#### Reading passage
** START **

A nice simple ending to a nice simple game
It's mildly interesting how I remember seeing this game as a kid, but nothing looked familiar other than the first person dungeon setting. The game is relatively easy. Exploring every nook and cranny ensures reaching a high enough level to complete the game without any additional grinding. I welcome this balance in this genre. Actually, a lot of these older games have an unwarranted specter of required grinding. So far the majority haven't outside natural exploration and random battles. To me, grinding means leveling up without making any progress outside of character building. Even during the last portion of the game I was still actively exploring and reaching new areas.
That orange-red door from the beginning of the game led to the Labyrinth Proper
Theos, the king's adviser, congratulated me on my conquest of the trials, and told me I would need to collect the Arms of Light inside the Labyrinth Proper. Strangely missing from the court was Melvyl. The second floor had a few more stone statues, but this time they came alive. Progress was slow going due to that and the Kromeball, another mini-boss encounter who had a tendency to explode. I collected my crafted items, a Mithril Helmet and a Dark Robe. The helm was great, but when equipped with the Dark Robe, Pyra randomly fell into a trance where she would only heal the enemy.
This has a chance of occurring after the first round
Throughout the second and third level I found holes in the ceiling. Like the pools of water, there was a chance for an enemy encounter to occur one space away. An enemy would drop from the hole on a rope, and it was a bit tougher than the normal enemies. Once I reached the third floor, I returned to court to find Xern the Elder. Strangely absent all this time, he was there to warn us that Melvyl was actually Dark Sol. He bestowed upon the party a medallion, half of which can be stored in a golden fountain that the party could return to by using the other half. I had just found such a fountain before ascending to the third floor, and wondered if I really needed to scale all these floors every time I made my way back. I'm glad the answer turned out to be 'no'.

** END **

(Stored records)
** START **

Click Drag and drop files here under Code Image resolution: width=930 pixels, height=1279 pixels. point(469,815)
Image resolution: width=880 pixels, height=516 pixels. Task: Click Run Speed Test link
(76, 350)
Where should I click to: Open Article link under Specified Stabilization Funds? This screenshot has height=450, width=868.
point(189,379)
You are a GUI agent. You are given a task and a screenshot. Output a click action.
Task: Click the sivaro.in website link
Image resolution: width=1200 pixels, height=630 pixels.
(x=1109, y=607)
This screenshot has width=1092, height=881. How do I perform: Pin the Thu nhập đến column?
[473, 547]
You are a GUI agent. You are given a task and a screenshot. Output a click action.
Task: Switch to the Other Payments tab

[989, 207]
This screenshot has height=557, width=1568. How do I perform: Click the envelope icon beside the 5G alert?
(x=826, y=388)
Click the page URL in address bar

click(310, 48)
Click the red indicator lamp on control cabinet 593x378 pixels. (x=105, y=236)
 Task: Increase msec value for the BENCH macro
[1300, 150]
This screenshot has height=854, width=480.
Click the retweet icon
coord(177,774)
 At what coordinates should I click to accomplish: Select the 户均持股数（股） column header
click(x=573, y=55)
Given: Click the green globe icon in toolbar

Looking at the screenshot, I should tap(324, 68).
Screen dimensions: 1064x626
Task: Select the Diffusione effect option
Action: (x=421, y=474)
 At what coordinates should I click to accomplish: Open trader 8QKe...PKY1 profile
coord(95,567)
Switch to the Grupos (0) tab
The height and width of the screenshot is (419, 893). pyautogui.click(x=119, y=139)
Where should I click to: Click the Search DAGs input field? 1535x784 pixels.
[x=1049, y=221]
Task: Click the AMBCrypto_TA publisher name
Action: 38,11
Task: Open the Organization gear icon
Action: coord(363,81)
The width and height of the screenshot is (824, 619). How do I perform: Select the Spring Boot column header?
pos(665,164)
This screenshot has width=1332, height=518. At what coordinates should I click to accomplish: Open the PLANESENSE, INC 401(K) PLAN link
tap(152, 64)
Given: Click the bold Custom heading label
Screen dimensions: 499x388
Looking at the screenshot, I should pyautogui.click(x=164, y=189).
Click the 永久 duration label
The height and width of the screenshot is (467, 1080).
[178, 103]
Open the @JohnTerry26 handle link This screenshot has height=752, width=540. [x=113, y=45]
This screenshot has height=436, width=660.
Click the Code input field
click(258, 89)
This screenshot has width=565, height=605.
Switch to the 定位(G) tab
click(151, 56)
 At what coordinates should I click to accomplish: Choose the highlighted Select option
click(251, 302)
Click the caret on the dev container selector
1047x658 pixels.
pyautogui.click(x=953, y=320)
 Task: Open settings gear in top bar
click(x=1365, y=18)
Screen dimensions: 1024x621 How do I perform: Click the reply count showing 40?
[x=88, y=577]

** END **

#### To be done
a. Reproduce the game review starting with "A nice simple ending" and going on through "reaching new areas.", replacing "grinding" with "level farming".
b. According to the game review, what did Theos say had to be collected inside the Labyrinth Proper?
The items have no connection to the game review.

#### Results for the exercise
a.
A nice simple ending to a nice simple game
It's mildly interesting how I remember seeing this game as a kid, but nothing looked familiar other than the first person dungeon setting. The game is relatively easy. Exploring every nook and cranny ensures reaching a high enough level to complete the game without any additional level farming. I welcome this balance in this genre. Actually, a lot of these older games have an unwarranted specter of required level farming. So far the majority haven't outside natural exploration and random battles. To me, level farming means leveling up without making any progress outside of character building. Even during the last portion of the game I was still actively exploring and reaching new areas.

b. The Arms of Light.